§ EXERCISE OBJECTIVE: Pick every line out of the entries below that holds the string "width", and report them.

§ RECORDED DATA:
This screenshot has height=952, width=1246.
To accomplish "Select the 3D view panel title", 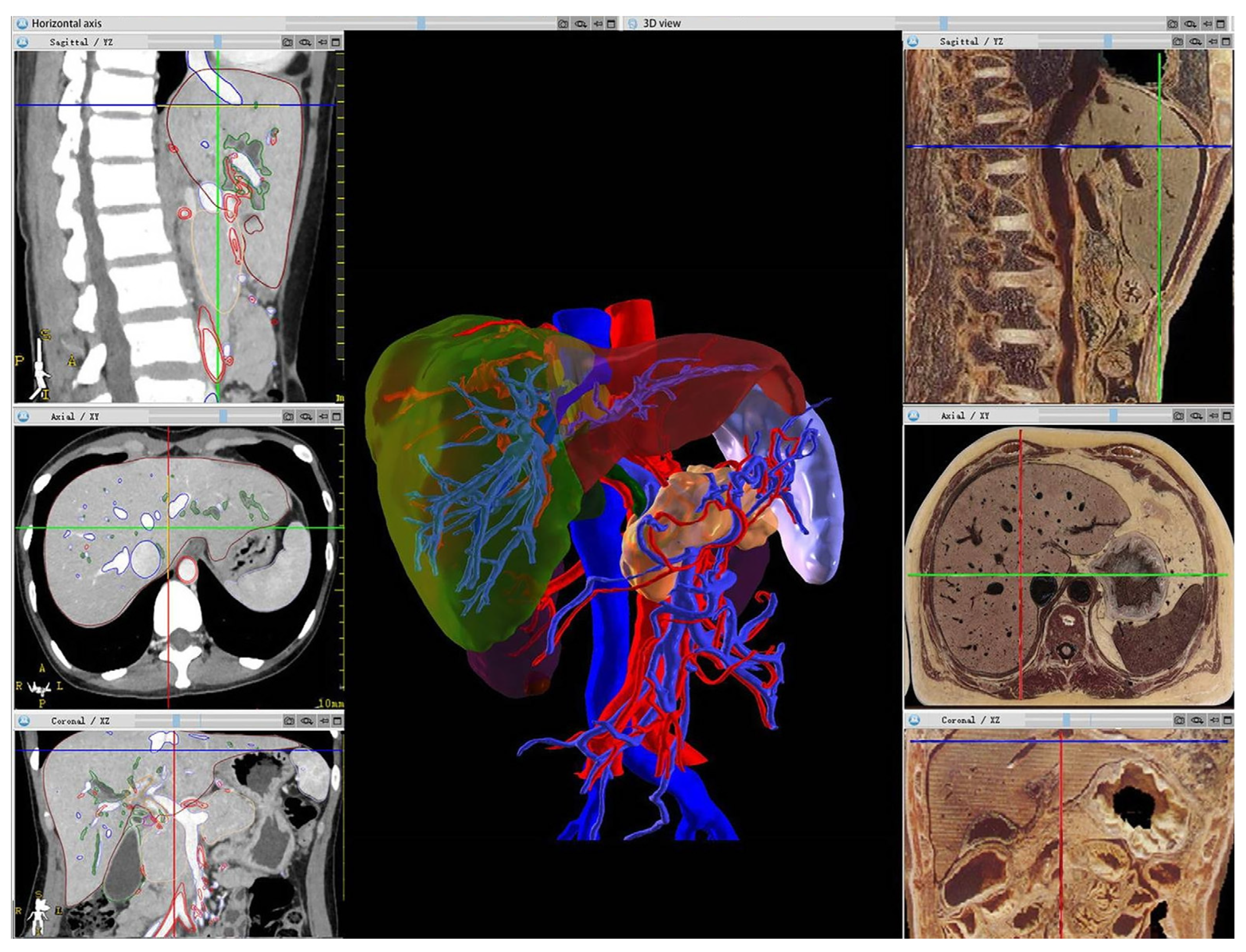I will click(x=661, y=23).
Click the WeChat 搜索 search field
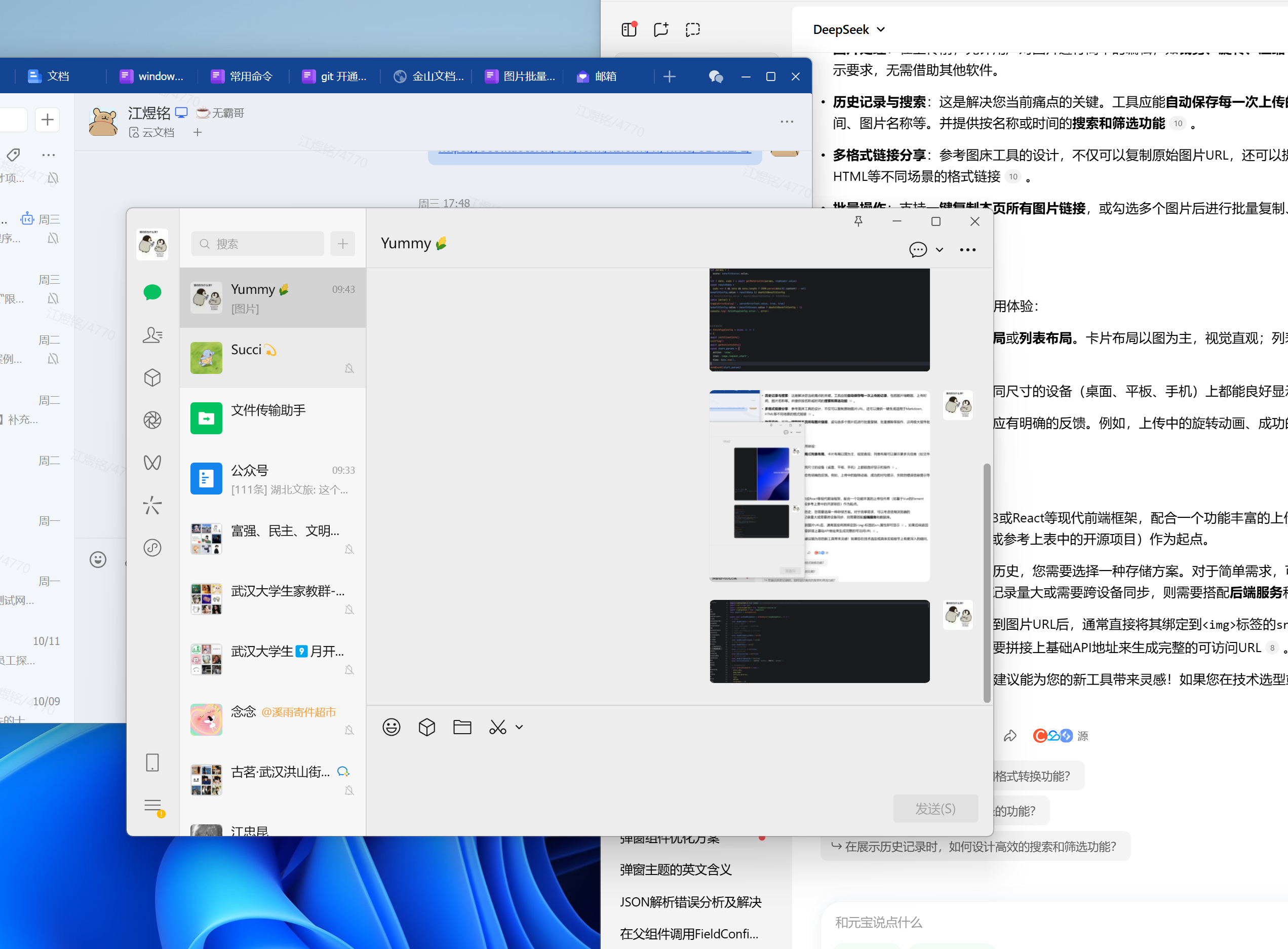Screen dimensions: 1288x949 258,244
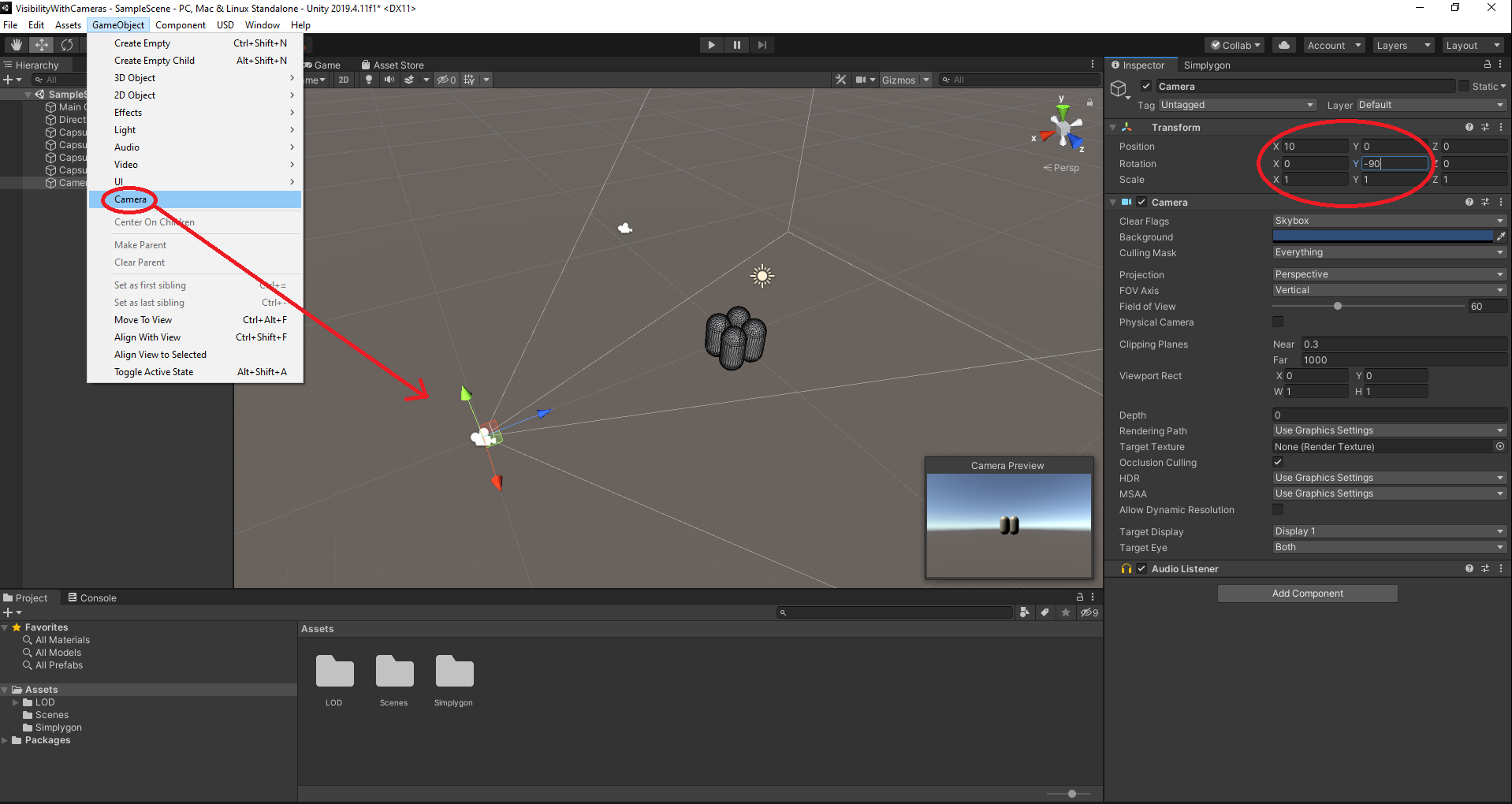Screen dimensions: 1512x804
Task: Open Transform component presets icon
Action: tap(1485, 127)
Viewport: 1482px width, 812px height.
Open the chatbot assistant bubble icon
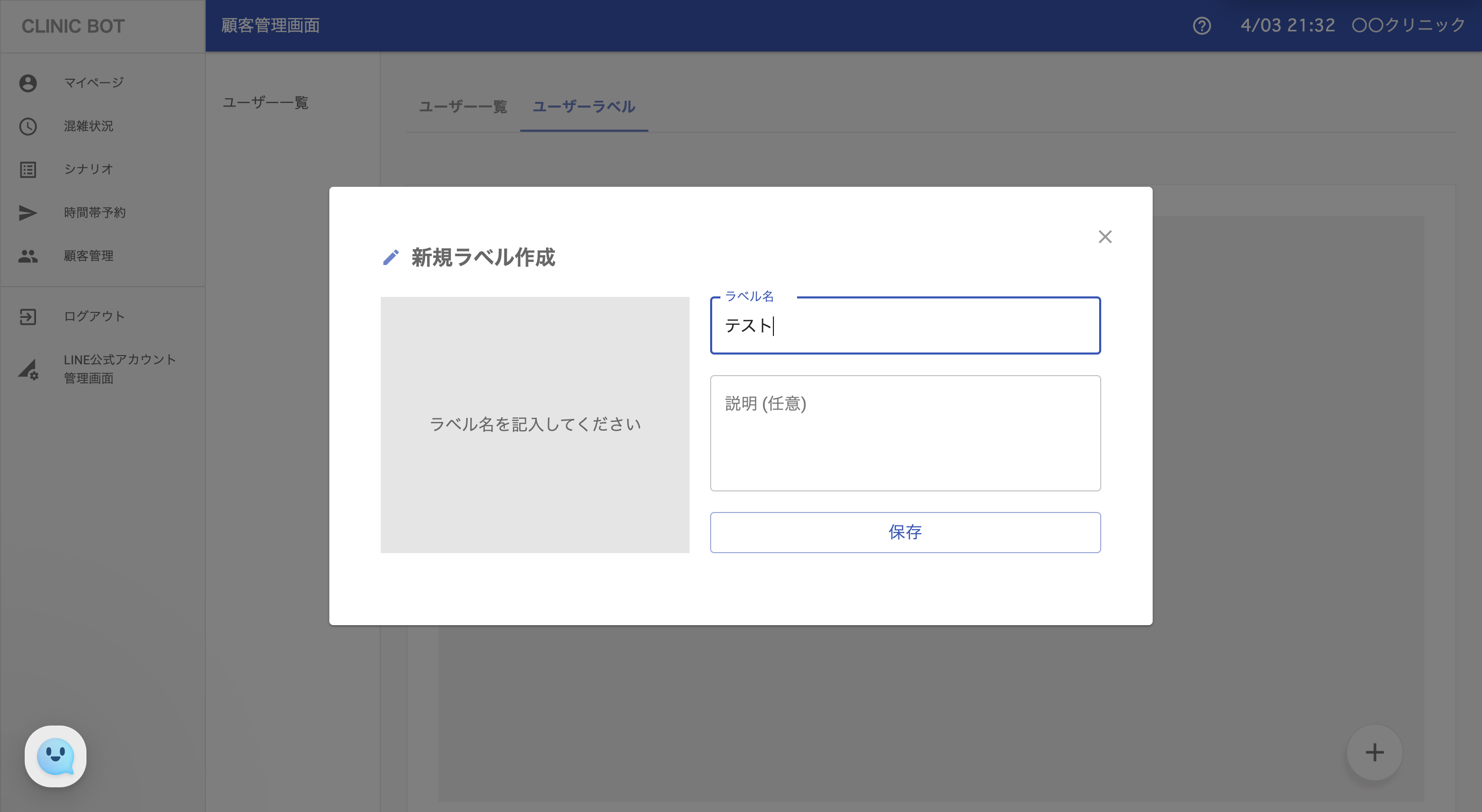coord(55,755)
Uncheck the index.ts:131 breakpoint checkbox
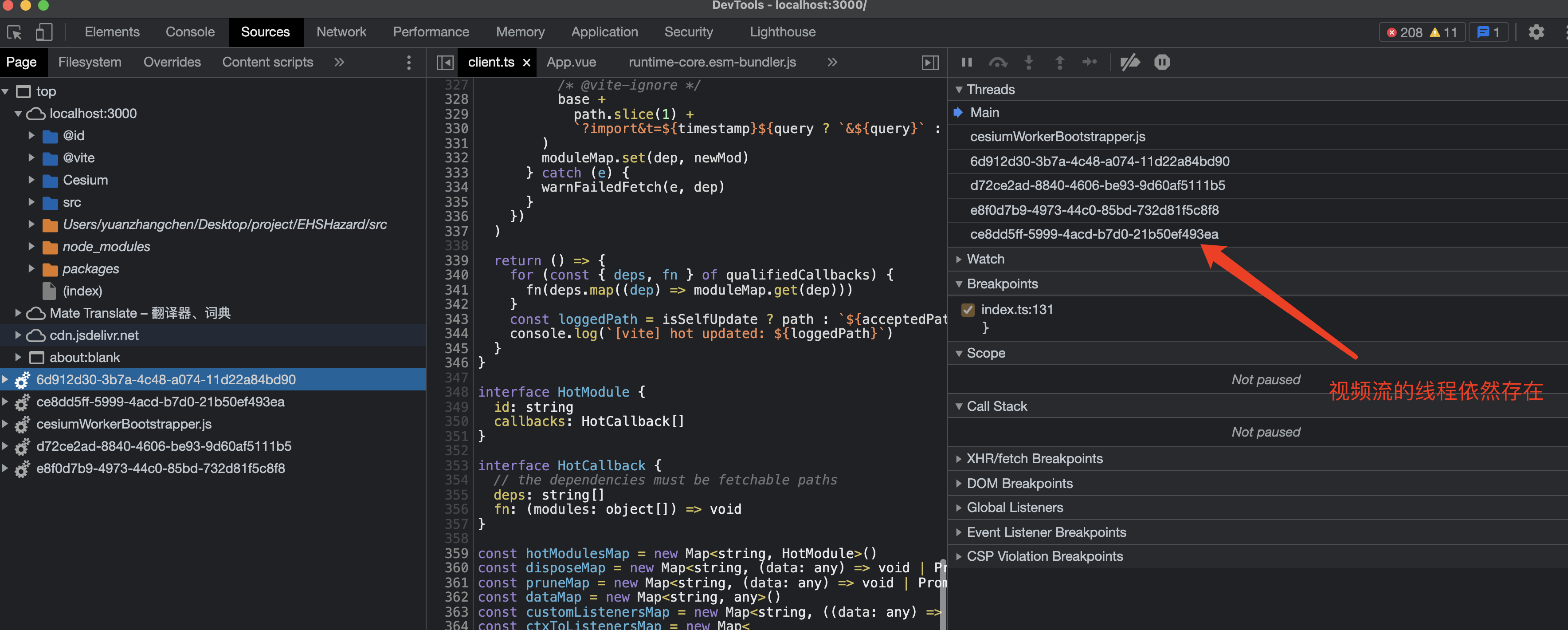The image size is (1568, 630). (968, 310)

§ YOUR SOLUTION:
This screenshot has height=952, width=1246.
Viewport: 1482px width, 812px height.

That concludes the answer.